BIC Pen Corp. v. Carter Ex Rel. Carter
346 S.W.3d 533
Tex.2011Background
- Six-year-old Brittany Carter burned when her dress was set on fire by her five-year-old brother using a BIC lighter (J-26).
- Janace M. Carter sued Bic Pen Corporation as Brittany’s next friend for manufacturing and design defects.
- Trial court found both manufacturing and design defects as producing causes; awarded actual and exemplary damages.
- Court of Appeals affirmed on design defect preemption and manufacturing defect sufficiency; remanded after preemption ruling.
- Texas Supreme Court held design defect preempted and manufacturing defect causation legally insufficient, reversing and rendering for Bic.

= EXERCISE =
Answer these questions from the BIC Pen case summary:
1. How old was Brittany Carter when she was burned?
2. What two kinds of defect did Janace M. Carter sue Bic Pen Corporation for?
3. What did the Texas Supreme Court hold about the design defect claim?

= DATA SEGMENT =
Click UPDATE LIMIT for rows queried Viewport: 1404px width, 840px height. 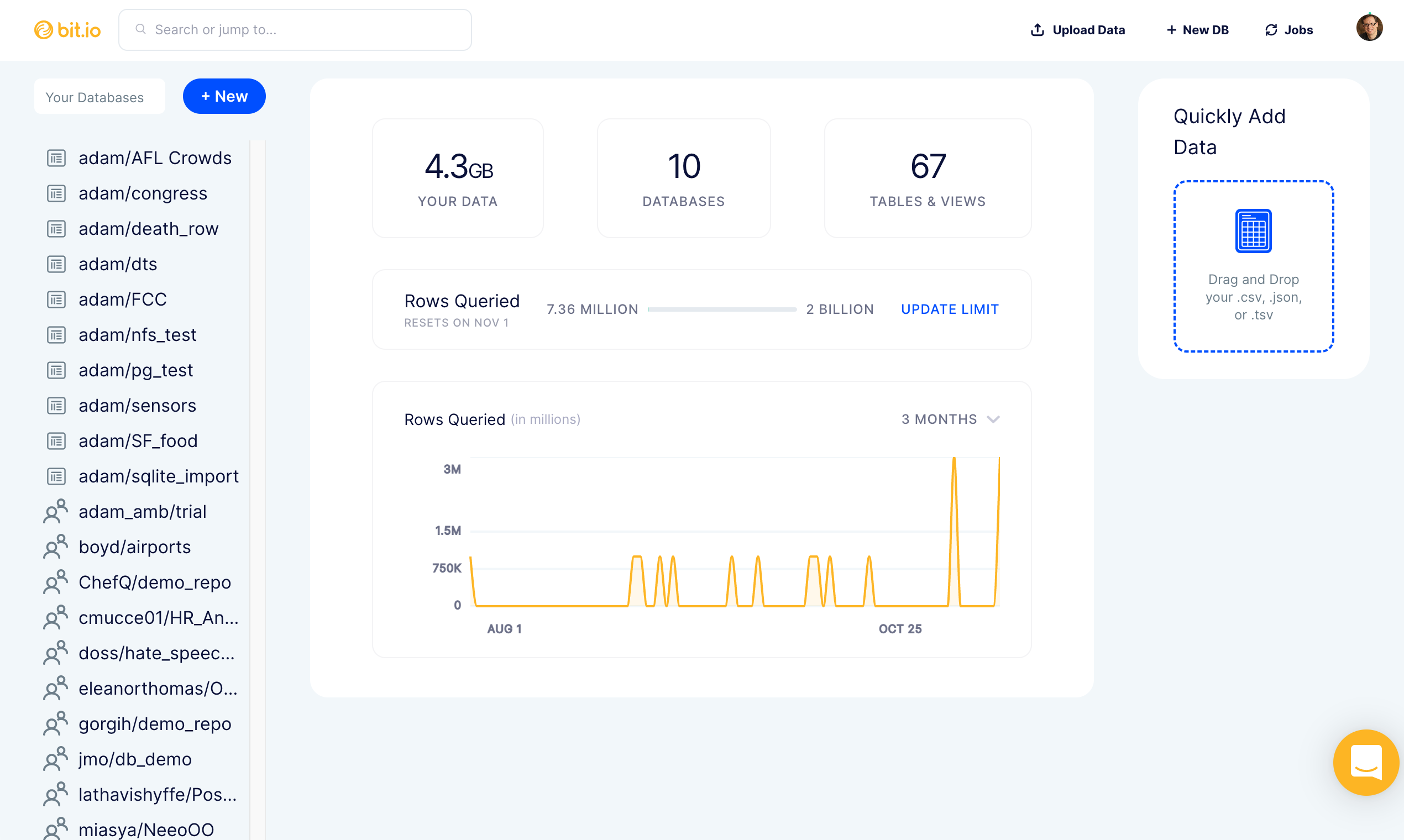950,309
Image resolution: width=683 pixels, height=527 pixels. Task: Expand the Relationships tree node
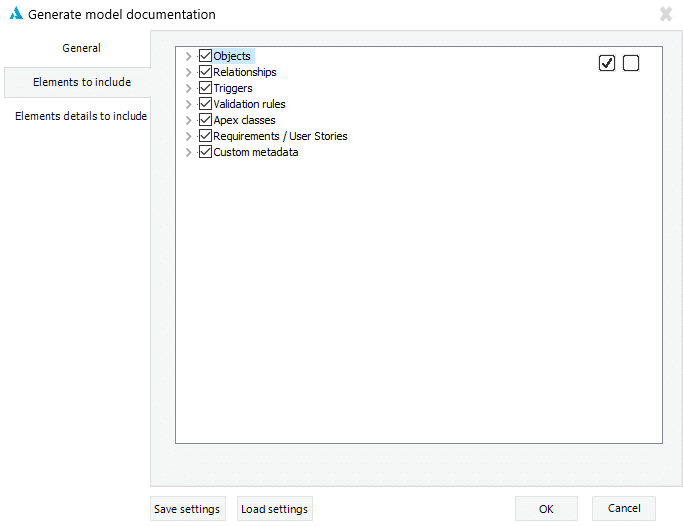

= COMPLETE OUTPUT =
1. Six years old.
2. Manufacturing and design defects.
3. It held that the design defect claim was preempted.